=== What needs to be done ===
After locating the line with "The image size is (922, 330).", reproduce that line and every one following it exactly, up to the end of the entries.

START Given records

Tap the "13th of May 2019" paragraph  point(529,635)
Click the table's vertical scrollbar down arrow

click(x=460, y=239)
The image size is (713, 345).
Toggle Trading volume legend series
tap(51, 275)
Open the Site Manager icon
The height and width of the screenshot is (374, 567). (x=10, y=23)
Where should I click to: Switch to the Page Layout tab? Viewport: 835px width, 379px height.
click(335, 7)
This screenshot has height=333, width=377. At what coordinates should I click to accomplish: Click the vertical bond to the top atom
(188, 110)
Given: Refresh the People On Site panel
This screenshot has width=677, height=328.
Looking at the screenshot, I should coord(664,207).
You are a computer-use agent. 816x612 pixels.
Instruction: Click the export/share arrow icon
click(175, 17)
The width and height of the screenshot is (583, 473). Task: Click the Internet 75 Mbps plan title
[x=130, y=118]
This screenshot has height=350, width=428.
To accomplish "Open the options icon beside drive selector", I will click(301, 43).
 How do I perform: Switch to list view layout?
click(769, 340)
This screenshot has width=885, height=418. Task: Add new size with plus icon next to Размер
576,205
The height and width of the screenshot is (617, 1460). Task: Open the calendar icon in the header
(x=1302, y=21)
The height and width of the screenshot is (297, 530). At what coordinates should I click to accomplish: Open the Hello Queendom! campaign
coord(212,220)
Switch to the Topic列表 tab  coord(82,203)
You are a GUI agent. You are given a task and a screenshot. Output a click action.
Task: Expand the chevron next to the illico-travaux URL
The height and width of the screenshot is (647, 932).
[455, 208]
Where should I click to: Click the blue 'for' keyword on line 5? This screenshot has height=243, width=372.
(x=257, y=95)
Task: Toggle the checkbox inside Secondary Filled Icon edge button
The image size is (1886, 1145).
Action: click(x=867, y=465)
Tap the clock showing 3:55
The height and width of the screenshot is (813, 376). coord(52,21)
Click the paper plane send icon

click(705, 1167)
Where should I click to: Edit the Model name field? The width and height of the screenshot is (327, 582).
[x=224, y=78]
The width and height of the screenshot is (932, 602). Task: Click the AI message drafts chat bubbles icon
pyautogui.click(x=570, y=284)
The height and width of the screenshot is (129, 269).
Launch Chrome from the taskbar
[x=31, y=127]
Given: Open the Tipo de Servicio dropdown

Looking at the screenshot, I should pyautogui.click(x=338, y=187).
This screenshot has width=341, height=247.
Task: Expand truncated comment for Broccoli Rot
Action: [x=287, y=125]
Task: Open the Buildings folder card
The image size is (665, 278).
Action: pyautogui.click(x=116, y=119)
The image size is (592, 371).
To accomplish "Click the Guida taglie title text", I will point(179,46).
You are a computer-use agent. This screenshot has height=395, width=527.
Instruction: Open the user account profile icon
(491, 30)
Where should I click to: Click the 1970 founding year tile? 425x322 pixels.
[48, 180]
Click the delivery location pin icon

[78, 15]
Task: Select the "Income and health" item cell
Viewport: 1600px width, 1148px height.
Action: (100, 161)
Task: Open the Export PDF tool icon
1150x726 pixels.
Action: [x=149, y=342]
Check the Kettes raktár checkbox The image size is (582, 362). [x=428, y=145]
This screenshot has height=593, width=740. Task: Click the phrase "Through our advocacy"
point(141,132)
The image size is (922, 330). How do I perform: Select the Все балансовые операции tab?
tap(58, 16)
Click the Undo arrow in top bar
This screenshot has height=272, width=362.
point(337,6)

END Given records

=== Task solution ===
The image size is (922, 330). How do I perform: Select the Все балансовые операции tab?
tap(58, 16)
Click the Undo arrow in top bar
This screenshot has height=272, width=362.
point(337,6)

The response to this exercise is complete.